The role of subunit hinges and molecular “switches” in the control of viral capsid polymorphism

The coat protein (CP) of cowpea chlorotic mottle virus assembles exclusively into a T = 3 capsid in vivo and, under proper conditions, in vitro. The N-terminal domain of CP has been implicated in proper assembly and was viewed as a required switch for mediating hexamer and pentamer formation in T = 3 assembly. We observed that a mutant CP lacking most of the N-terminal domain, NΔ34, assembles, in vitro, into statistically predictable numbers of: native-like T = 3 capsids of 90 dimers; “T = 2” capsids of 60 dimers; T = 1 capsids of 30 dimers. We generated cryo-EM image reconstructions of each form and built pseudo-atomic models based on the subunits from the crystal structure of plant-derived T = 3 virus allowing a detailed comparison of stabilizing interactions in the three assemblies. The statistical nature of the distribution of assembly products and the observed structures indicates that the N-terminus of CP is not a switch that is required to form the proper ratio of hexamers and pentamers for T = 3 assembly; rather, it biases the direction of assembly to T = 3 particles from the possibilities available to NΔ34 through flexible dimer hinges and variations in subunit contacts.

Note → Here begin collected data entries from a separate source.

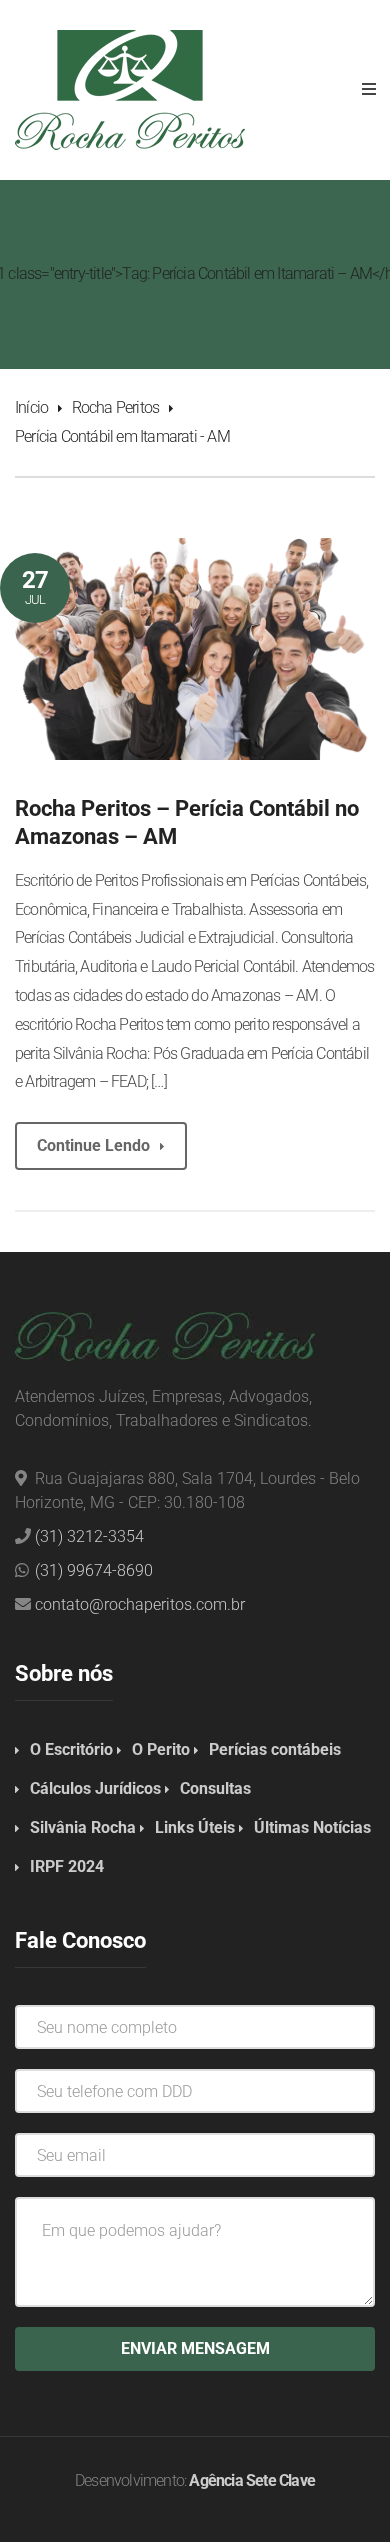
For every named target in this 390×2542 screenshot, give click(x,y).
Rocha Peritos (116, 407)
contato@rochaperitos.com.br (140, 1604)
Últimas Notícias (312, 1827)
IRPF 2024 (67, 1866)
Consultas (215, 1788)
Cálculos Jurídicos (95, 1788)
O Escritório (71, 1749)
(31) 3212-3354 (89, 1536)
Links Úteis (195, 1827)
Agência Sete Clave (252, 2480)
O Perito (161, 1749)
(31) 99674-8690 (94, 1570)
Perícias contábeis (275, 1749)
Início (31, 407)
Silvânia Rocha (83, 1827)
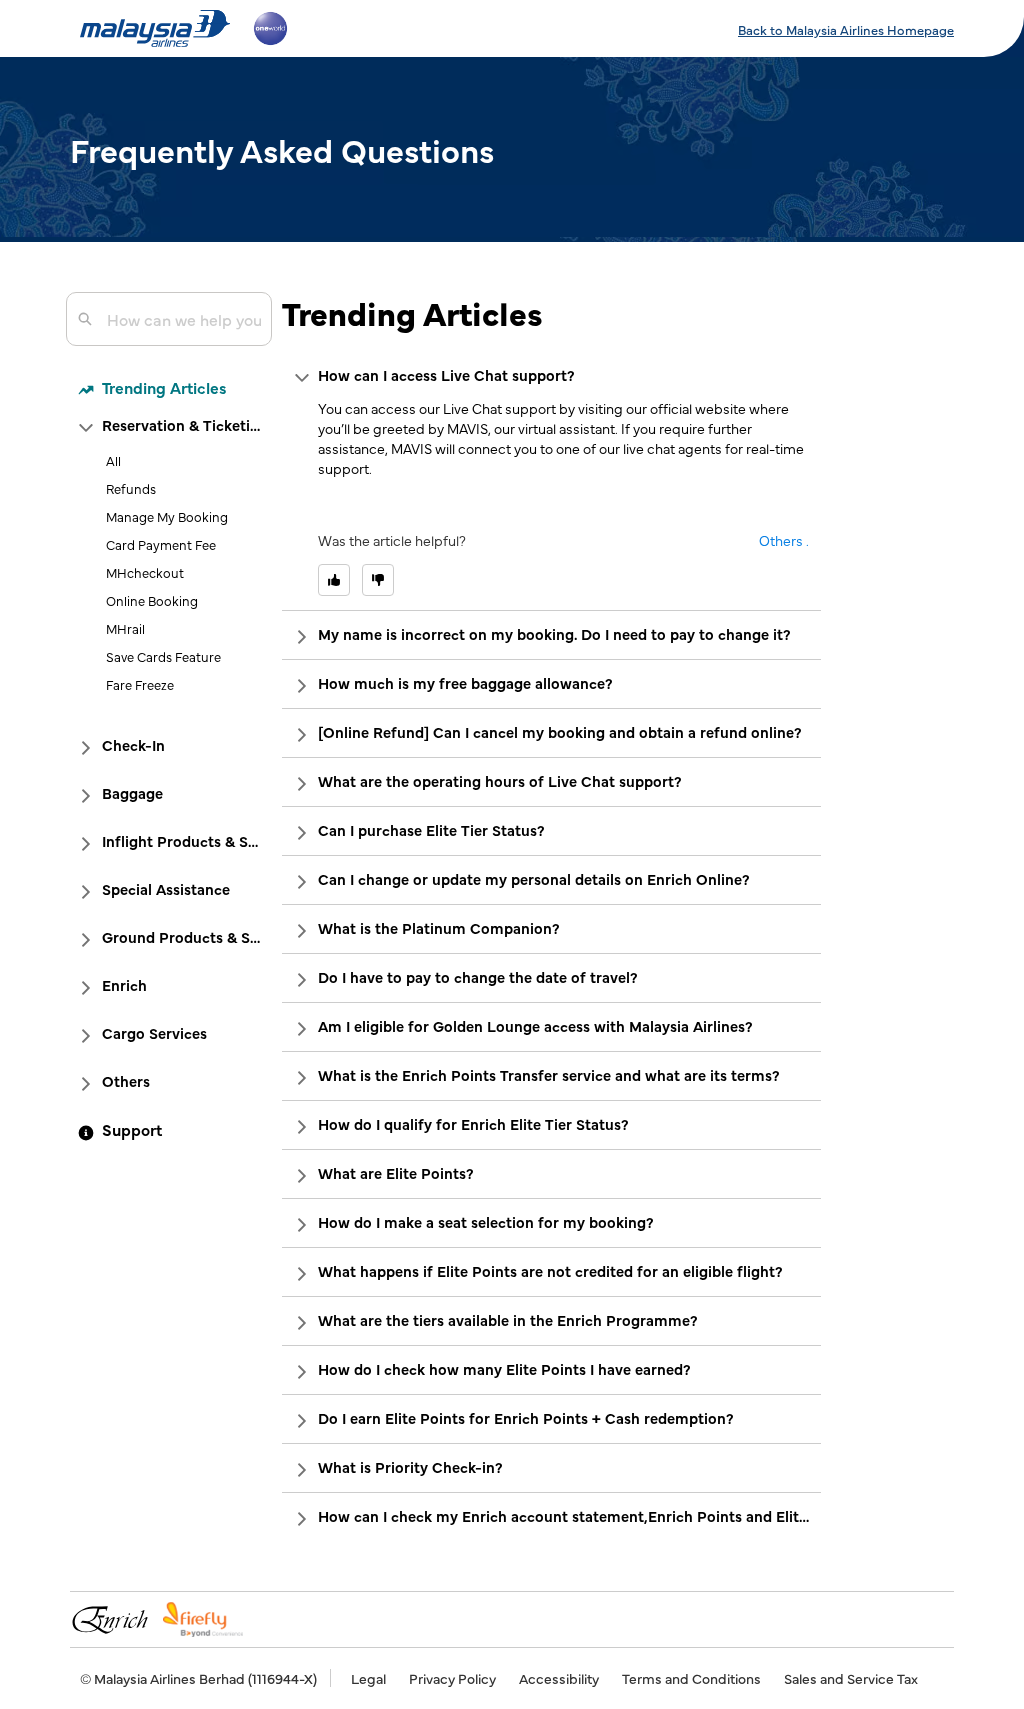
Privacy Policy (452, 1678)
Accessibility (559, 1678)
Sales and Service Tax (851, 1678)
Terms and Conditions (691, 1678)
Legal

Our results are consistent with a pentamer of dimers (PODs) nucleating assembly in all cases but subunit dimers can be added with different trajectories that favor specific T = 3 or T = 1 global particle geometries. Formation of the “T = 2” particles appears to be fundamentally different in that they not only nucleate with PODs, but assembly propagates by the addition of mostly, if not exclusively PODs generating an entirely new subunit interface in the process. These results show that capsid geometry is flexible and may readily adapt to new requirements as the virus evolves.